[Pointing records for text and elements]
________________________

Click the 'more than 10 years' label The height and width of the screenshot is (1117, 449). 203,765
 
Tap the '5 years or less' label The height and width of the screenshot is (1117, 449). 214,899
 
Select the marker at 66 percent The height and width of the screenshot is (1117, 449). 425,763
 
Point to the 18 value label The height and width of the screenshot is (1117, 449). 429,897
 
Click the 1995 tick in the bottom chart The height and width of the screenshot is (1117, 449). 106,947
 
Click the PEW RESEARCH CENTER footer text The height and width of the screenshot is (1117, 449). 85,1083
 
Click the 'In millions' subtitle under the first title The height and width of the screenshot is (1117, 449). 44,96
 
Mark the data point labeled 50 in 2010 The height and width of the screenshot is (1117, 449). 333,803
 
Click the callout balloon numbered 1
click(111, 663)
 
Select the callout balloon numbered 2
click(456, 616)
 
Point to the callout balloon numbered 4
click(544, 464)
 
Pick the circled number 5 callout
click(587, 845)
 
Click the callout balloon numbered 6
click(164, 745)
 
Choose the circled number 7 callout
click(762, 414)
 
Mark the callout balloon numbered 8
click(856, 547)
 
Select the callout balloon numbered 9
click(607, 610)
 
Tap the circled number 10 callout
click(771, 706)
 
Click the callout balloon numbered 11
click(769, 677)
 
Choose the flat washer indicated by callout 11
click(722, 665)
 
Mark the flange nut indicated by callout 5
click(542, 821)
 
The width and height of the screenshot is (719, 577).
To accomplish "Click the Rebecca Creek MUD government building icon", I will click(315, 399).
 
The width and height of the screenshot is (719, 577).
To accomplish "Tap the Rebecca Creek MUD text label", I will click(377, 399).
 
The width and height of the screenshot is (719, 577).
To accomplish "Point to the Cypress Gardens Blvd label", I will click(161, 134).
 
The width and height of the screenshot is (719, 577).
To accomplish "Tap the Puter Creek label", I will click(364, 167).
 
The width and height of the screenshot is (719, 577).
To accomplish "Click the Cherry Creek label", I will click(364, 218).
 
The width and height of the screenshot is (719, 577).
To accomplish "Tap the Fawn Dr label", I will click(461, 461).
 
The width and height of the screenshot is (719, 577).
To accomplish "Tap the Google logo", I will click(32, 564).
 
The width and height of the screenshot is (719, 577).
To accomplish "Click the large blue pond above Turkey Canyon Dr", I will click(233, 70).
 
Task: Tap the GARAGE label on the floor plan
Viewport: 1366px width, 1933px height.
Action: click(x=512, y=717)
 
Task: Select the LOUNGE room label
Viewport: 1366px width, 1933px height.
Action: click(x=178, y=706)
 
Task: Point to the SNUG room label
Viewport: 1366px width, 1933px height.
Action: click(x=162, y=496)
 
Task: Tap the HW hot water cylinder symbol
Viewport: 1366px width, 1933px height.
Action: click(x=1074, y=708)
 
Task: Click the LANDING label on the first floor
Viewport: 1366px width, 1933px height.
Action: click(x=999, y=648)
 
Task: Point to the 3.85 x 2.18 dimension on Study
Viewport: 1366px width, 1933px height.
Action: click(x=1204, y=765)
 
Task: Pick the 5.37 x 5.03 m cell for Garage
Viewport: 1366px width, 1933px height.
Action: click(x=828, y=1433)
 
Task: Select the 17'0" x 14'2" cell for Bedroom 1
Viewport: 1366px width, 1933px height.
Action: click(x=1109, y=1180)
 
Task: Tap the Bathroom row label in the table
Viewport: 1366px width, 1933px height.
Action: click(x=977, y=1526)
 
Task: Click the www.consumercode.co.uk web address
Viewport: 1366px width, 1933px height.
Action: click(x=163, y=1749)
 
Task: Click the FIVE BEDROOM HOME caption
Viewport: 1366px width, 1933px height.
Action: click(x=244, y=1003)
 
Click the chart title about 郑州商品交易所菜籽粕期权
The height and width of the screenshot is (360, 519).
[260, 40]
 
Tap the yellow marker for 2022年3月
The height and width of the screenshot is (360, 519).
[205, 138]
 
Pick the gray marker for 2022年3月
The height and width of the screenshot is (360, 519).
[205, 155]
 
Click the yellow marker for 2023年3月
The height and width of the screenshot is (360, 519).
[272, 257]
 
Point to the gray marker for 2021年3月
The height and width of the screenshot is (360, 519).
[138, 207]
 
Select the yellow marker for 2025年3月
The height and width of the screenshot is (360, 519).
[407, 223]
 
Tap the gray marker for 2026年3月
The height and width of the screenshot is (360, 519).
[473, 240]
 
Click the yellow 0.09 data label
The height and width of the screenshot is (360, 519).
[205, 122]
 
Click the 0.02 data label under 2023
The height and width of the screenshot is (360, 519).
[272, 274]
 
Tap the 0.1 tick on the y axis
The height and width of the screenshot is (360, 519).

________________________

Turn every line of the listing into a JSON list of strings, one string per line, and leave out the blank lines.

--- OUTPUT OF THE EXERCISE ---
[
  "Click the 'more than 10 years' label The height and width of the screenshot is (1117, 449). 203,765",
  "Tap the '5 years or less' label The height and width of the screenshot is (1117, 449). 214,899",
  "Select the marker at 66 percent The height and width of the screenshot is (1117, 449). 425,763",
  "Point to the 18 value label The height and width of the screenshot is (1117, 449). 429,897",
  "Click the 1995 tick in the bottom chart The height and width of the screenshot is (1117, 449). 106,947",
  "Click the PEW RESEARCH CENTER footer text The height and width of the screenshot is (1117, 449). 85,1083",
  "Click the 'In millions' subtitle under the first title The height and width of the screenshot is (1117, 449). 44,96",
  "Mark the data point labeled 50 in 2010 The height and width of the screenshot is (1117, 449). 333,803",
  "Click the callout balloon numbered 1",
  "click(111, 663)",
  "Select the callout balloon numbered 2",
  "click(456, 616)",
  "Point to the callout balloon numbered 4",
  "click(544, 464)",
  "Pick the circled number 5 callout",
  "click(587, 845)",
  "Click the callout balloon numbered 6",
  "click(164, 745)",
  "Choose the circled number 7 callout",
  "click(762, 414)",
  "Mark the callout balloon numbered 8",
  "click(856, 547)",
  "Select the callout balloon numbered 9",
  "click(607, 610)",
  "Tap the circled number 10 callout",
  "click(771, 706)",
  "Click the callout balloon numbered 11",
  "click(769, 677)",
  "Choose the flat washer indicated by callout 11",
  "click(722, 665)",
  "Mark the flange nut indicated by callout 5",
  "click(542, 821)",
  "The width and height of the screenshot is (719, 577).",
  "To accomplish \"Click the Rebecca Creek MUD government building icon\", I will click(315, 399).",
  "The width and height of the screenshot is (719, 577).",
  "To accomplish \"Tap the Rebecca Creek MUD text label\", I will click(377, 399).",
  "The width and height of the screenshot is (719, 577).",
  "To accomplish \"Point to the Cypress Gardens Blvd label\", I will click(161, 134).",
  "The width and height of the screenshot is (719, 577).",
  "To accomplish \"Tap the Puter Creek label\", I will click(364, 167).",
  "The width and height of the screenshot is (719, 577).",
  "To accomplish \"Click the Cherry Creek label\", I will click(364, 218).",
  "The width and height of the screenshot is (719, 577).",
  "To accomplish \"Tap the Fawn Dr label\", I will click(461, 461).",
  "The width and height of the screenshot is (719, 577).",
  "To accomplish \"Tap the Google logo\", I will click(32, 564).",
  "The width and height of the screenshot is (719, 577).",
  "To accomplish \"Click the large blue pond above Turkey Canyon Dr\", I will click(233, 70).",
  "Task: Tap the GARAGE label on the floor plan",
  "Viewport: 1366px width, 1933px height.",
  "Action: click(x=512, y=717)",
  "Task: Select the LOUNGE room label",
  "Viewport: 1366px width, 1933px height.",
  "Action: click(x=178, y=706)",
  "Task: Point to the SNUG room label",
  "Viewport: 1366px width, 1933px height.",
  "Action: click(x=162, y=496)",
  "Task: Tap the HW hot water cylinder symbol",
  "Viewport: 1366px width, 1933px height.",
  "Action: click(x=1074, y=708)",
  "Task: Click the LANDING label on the first floor",
  "Viewport: 1366px width, 1933px height.",
  "Action: click(x=999, y=648)",
  "Task: Point to the 3.85 x 2.18 dimension on Study",
  "Viewport: 1366px width, 1933px height.",
  "Action: click(x=1204, y=765)",
  "Task: Pick the 5.37 x 5.03 m cell for Garage",
  "Viewport: 1366px width, 1933px height.",
  "Action: click(x=828, y=1433)",
  "Task: Select the 17'0\" x 14'2\" cell for Bedroom 1",
  "Viewport: 1366px width, 1933px height.",
  "Action: click(x=1109, y=1180)",
  "Task: Tap the Bathroom row label in the table",
  "Viewport: 1366px width, 1933px height.",
  "Action: click(x=977, y=1526)",
  "Task: Click the www.consumercode.co.uk web address",
  "Viewport: 1366px width, 1933px height.",
  "Action: click(x=163, y=1749)",
  "Task: Click the FIVE BEDROOM HOME caption",
  "Viewport: 1366px width, 1933px height.",
  "Action: click(x=244, y=1003)",
  "Click the chart title about 郑州商品交易所菜籽粕期权",
  "The height and width of the screenshot is (360, 519).",
  "[260, 40]",
  "Tap the yellow marker for 2022年3月",
  "The height and width of the screenshot is (360, 519).",
  "[205, 138]",
  "Pick the gray marker for 2022年3月",
  "The height and width of the screenshot is (360, 519).",
  "[205, 155]",
  "Click the yellow marker for 2023年3月",
  "The height and width of the screenshot is (360, 519).",
  "[272, 257]",
  "Point to the gray marker for 2021年3月",
  "The height and width of the screenshot is (360, 519).",
  "[138, 207]",
  "Select the yellow marker for 2025年3月",
  "The height and width of the screenshot is (360, 519).",
  "[407, 223]",
  "Tap the gray marker for 2026年3月",
  "The height and width of the screenshot is (360, 519).",
  "[473, 240]",
  "Click the yellow 0.09 data label",
  "The height and width of the screenshot is (360, 519).",
  "[205, 122]",
  "Click the 0.02 data label under 2023",
  "The height and width of the screenshot is (360, 519).",
  "[272, 274]",
  "Tap the 0.1 tick on the y axis",
  "The height and width of the screenshot is (360, 519)."
]